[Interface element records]
--- start ---
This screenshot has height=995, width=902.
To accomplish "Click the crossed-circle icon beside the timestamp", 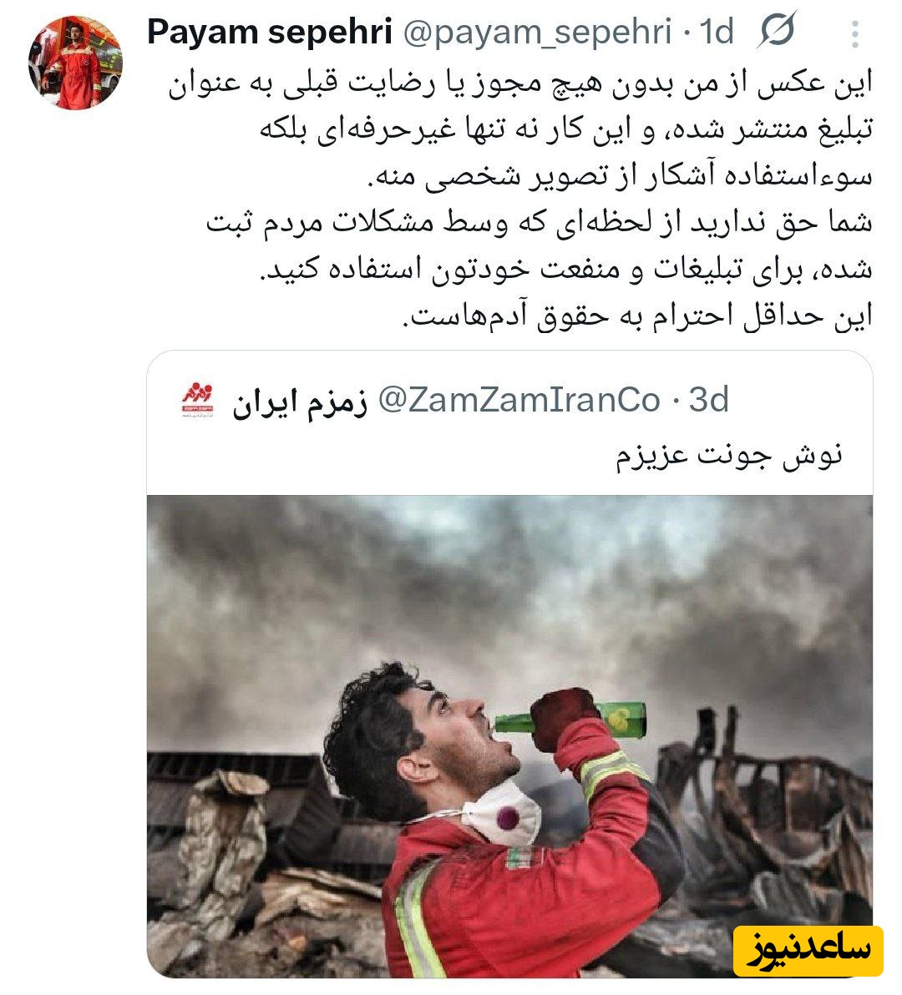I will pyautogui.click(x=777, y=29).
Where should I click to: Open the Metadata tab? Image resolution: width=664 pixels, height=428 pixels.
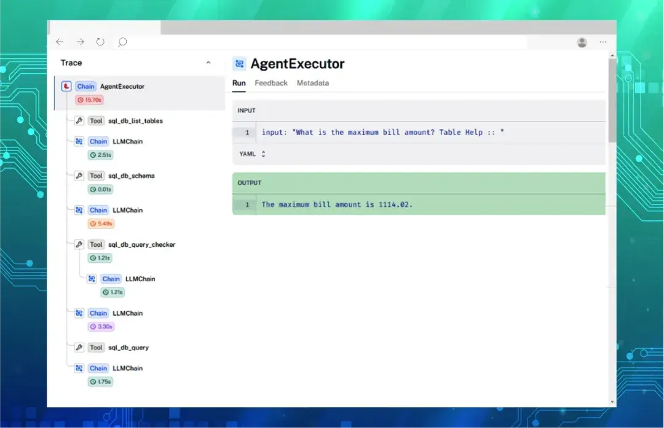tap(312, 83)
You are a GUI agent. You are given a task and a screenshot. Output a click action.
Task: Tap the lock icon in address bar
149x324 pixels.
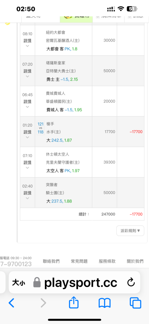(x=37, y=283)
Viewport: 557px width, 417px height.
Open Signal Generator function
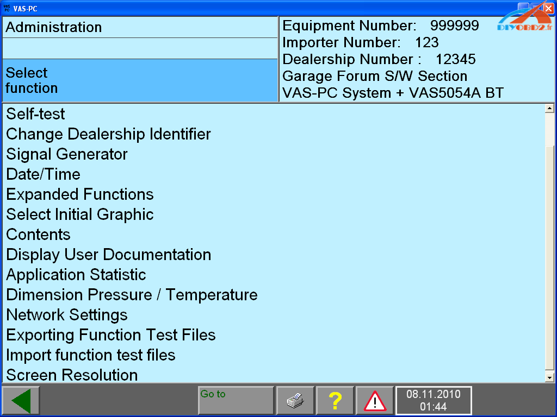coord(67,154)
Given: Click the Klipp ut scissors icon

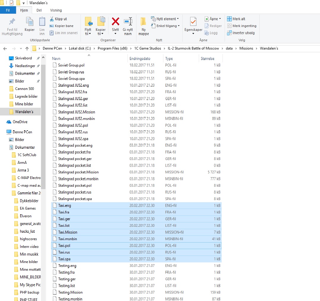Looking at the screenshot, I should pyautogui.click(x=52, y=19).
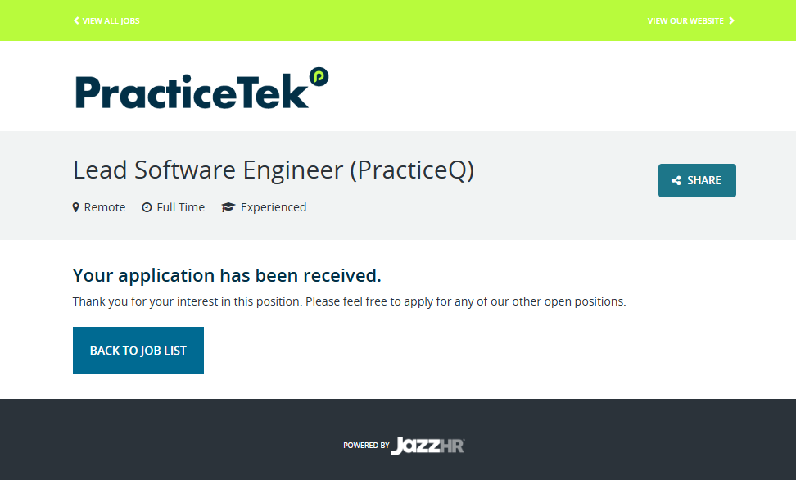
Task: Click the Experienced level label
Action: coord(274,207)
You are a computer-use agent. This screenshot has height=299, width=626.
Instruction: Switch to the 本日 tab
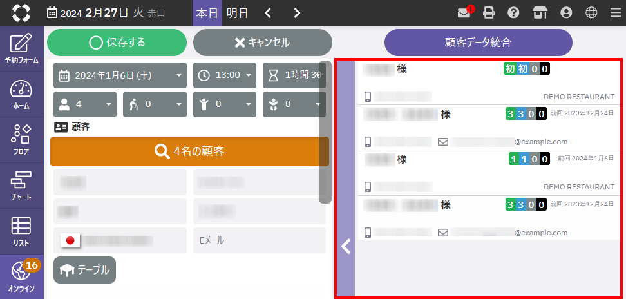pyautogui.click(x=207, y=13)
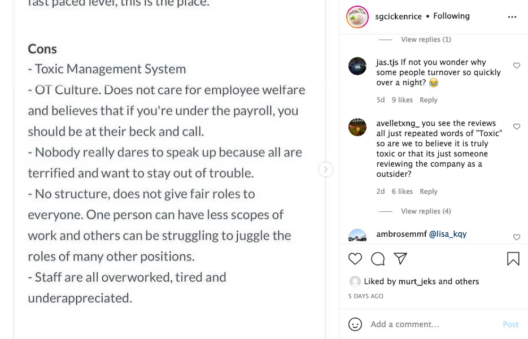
--- end ---
INSTRUCTIONS TO FOLLOW — Please copy everything from the line containing "Where should I" down to the end of the material, keeping both ends. Leave the pictures out.

EXERCISE SOLUTION —
Where should I click to: Open the Metadata tab? Image resolution: width=664 pixels, height=428 pixels.
tap(312, 83)
You are a GUI agent. You are given a task and a screenshot. Output a click action.
Task: Tap the lock icon in address bar
149x324 pixels.
(x=37, y=283)
Viewport: 557px width, 417px height.
Open Signal Generator function
coord(67,154)
Given: Click the Klipp ut scissors icon

Looking at the screenshot, I should pyautogui.click(x=52, y=19).
Task: Click the Experienced level label
Action: coord(274,207)
You are a computer-use agent. This screenshot has height=299, width=626.
Instruction: Switch to the 本日 tab
pyautogui.click(x=207, y=13)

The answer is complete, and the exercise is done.